Namun, saya dapat mengatakan bahwa terlepas dari presentasi Netflix, ini tidak terasa seperti menonton pesta biasa. Ambil Russian Doll, kesuksesan dari awal tahun ini. Saya melahapnya sekaligus karena setiap bab berakhir dengan “oh Tuhan, apa yang akan terjadi selanjutnya?” Bagian yang rusak di sini tidak memiliki dampak yang sama. Ini diputar seperti film di mana Tuhan turun untuk menghentikan jeda. Untungnya, ini adalah film yang bagus dan menarik, jadi Anda ingin melanjutkannya. Tapi menghentikan dan memulai mungkin adalah hal terakhir yang ingin Anda lakukan pada film di mana begitu banyak bergantung pada pegangan catok yang lambat terbakar.

Yang disebut Edisi Diperpanjang ini adalah pertama kalinya saya menonton ulang film itu sejak Desember 2015 dan saya mendapati diri saya menertawakan komedi lebih dari yang saya ingat. (Jennifer Jason Leigh sangat luar biasa.) Ini adalah gambar yang suram dan kejam yang menikmati ekstrem dan, meskipun Jackson adalah hal yang paling dekat dengan orang baik, penggunaan penghinaan rasial yang berulang adalah jembatan yang dapat dimengerti terlalu jauh untuk beberapa pemirsa. (Saya berharap Tarantino memberikan ini istirahat di film-film masa depan. Sudah cukup.)

Bagi mereka yang menangis penistaan, tidak mungkin ini terjadi tanpa persetujuan Tarantino. Mungkin itu penghormatannya kepada miniseri The Godfather Saga karya Francis Ford Coppola yang ditayangkan di NBC. Ini tentu saja merupakan cara yang baik untuk merangkul budaya pop dan mengatakan “ingat saya?” hanya beberapa minggu sebelum debut Cannes dari Once Upon a Time in Hollywood . Mungkin ini untuk mengukur ekspektasi kami terhadap film baru, untuk mengingatkan kami bahwa film Tarantino baru-baru ini, meski tidak pernah membosankan, sengaja dibuat dengan kecepatan dan plot yang rendah.

Baca juga : Ulasan Film St.
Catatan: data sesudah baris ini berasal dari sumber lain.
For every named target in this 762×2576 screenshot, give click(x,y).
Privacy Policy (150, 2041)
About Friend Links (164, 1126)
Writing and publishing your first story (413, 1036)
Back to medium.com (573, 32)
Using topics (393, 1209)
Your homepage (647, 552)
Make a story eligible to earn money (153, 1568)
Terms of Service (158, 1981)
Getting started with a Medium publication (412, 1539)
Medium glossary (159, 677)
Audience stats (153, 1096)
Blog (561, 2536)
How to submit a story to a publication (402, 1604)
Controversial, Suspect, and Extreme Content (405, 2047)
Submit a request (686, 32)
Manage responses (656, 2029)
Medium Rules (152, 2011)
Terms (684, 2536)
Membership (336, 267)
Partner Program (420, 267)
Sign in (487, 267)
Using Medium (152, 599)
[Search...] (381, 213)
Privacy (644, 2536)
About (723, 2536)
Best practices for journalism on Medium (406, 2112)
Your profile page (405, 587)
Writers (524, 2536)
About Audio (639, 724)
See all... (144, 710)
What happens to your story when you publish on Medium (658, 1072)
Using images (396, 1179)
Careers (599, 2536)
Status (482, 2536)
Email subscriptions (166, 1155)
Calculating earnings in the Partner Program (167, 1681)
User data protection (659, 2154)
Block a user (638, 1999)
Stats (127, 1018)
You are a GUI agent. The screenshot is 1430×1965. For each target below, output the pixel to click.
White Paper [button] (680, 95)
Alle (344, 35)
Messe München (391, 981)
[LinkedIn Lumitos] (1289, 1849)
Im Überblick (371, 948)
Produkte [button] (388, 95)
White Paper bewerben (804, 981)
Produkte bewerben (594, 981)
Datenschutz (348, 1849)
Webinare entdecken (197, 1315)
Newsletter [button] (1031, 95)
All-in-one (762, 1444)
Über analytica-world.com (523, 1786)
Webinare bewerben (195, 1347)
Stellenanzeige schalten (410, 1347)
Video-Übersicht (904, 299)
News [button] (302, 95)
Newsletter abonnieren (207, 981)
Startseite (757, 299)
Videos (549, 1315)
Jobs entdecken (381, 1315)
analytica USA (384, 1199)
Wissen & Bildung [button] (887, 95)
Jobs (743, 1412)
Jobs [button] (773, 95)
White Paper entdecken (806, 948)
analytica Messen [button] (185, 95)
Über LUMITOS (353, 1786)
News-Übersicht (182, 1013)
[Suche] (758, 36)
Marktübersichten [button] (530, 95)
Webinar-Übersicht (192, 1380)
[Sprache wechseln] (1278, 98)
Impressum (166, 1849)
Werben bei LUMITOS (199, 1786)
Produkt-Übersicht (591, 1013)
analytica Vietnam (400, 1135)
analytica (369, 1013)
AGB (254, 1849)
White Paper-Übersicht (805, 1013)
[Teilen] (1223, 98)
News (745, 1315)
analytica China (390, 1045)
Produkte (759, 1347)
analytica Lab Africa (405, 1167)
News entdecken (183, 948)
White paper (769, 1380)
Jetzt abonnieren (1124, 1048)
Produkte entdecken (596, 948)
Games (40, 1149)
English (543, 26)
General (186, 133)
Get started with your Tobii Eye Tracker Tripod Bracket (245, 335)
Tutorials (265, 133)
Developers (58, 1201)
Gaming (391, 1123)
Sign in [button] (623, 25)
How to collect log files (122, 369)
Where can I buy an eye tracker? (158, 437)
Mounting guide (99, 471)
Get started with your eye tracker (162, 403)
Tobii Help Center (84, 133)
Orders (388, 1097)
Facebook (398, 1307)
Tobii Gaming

Vincent: Perayaan Bill Murray Sebagai Eksentrik Beruban

Either way, itu lucu untuk berpikir bahwa film yang memulai hidupnya dengan kebangkitan lensa lama dan proyektor 70 mm telah mencapai bentuk akhirnya sebagai miniseri platform streaming “kematian bioskop”. Tarantino memang memiliki selera humor yang buruk.